«Appassionata»

Chacque vendredi, Beethoven est ici. Pour le 250e anniversaire de la naissance de Beethoven, la Revue Musicale Suisse jettera chaque semaine un œil sur une œuvre différente de son catalogue. Aujourd’hui pour la sonate pour piano no 23 en fa mineur.

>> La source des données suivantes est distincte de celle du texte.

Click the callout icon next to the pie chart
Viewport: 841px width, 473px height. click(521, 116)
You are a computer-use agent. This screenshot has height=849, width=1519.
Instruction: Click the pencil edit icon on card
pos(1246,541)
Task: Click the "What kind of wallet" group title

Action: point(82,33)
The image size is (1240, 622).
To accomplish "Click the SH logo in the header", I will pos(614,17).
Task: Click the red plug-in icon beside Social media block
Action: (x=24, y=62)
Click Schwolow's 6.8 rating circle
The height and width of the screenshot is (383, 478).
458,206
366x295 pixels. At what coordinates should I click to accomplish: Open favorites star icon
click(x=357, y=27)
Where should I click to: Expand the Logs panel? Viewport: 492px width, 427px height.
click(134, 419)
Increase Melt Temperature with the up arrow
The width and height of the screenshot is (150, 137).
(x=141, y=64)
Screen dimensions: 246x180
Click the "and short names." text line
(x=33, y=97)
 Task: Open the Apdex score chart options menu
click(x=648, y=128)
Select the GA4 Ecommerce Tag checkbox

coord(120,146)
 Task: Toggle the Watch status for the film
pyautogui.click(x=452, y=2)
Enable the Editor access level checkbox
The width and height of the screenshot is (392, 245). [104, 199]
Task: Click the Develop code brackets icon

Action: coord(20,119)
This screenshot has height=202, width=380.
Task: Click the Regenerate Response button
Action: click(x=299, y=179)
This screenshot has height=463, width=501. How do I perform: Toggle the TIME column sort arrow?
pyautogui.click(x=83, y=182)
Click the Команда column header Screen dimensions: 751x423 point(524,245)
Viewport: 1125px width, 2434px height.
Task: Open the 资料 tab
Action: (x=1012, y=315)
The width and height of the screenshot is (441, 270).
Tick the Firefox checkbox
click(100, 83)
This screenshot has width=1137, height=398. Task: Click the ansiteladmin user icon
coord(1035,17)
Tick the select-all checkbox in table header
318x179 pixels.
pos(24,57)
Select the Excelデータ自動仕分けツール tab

Extrait du portrait de Beethoven par Joseph Karl Stieler, ca. 1820

L’endroit exact où Beethoven a couru – ou a pris une diligence – avec le manuscrit de sa sonate pour piano sous une pluie apparemment abondante restera probablement toujours un mystère. Etait-ce à Troppau (Opava) en Moravie, après avoir quitté le château de Grätz, pressé et en colère à la suite d’une dispute avec le prince Lichnowsky qui l’avait touché dans sa fierté ? C’est du moins ce que rapporte Theodor von Frimmel, se référant aux souvenirs du médecin Anton Weiser qui était présent à la table. Ou était-ce lors du voyage suivant à Vienne, l’eau ayant simplement pénétré dans son sac de voyage, comme l’a noté Paul Bigot de Morogues, bibliothécaire du prince Rasumowsky, sur une édition imprimée de l’ouvrage bien des années plus tard ? Beethoven aurait alors montré « en riant son œuvre encore complètement mouillée » à la pianiste Marie Bigot, qui aurait joué la partition trempée. Selon l’autre version, la sonate (et donc son caractère musical) serait issue d’une scène où se sont affrontés la fierté aristocratique et le libre arbitre artistique. On peut se demander si Beethoven a vraiment écrit une lettre le lendemain au prince de Troppau, son mécène. La déclaration suivante, qui n’a peut-être été transmise que par l’esprit, reflète (à l’instar de l’anecdote entre Mozart et Joseph II, également au 19e siècle) l’écart insurmontable entre le rang et le talent : « Prince ! Ce que vous êtes, vous l’êtes par le hasard et la naissance, ce que je suis, je le suis grâce à moi. Il y a eu des princes et il y en aura des milliers d’autres. Mais il n’y a qu’un Beethoven ».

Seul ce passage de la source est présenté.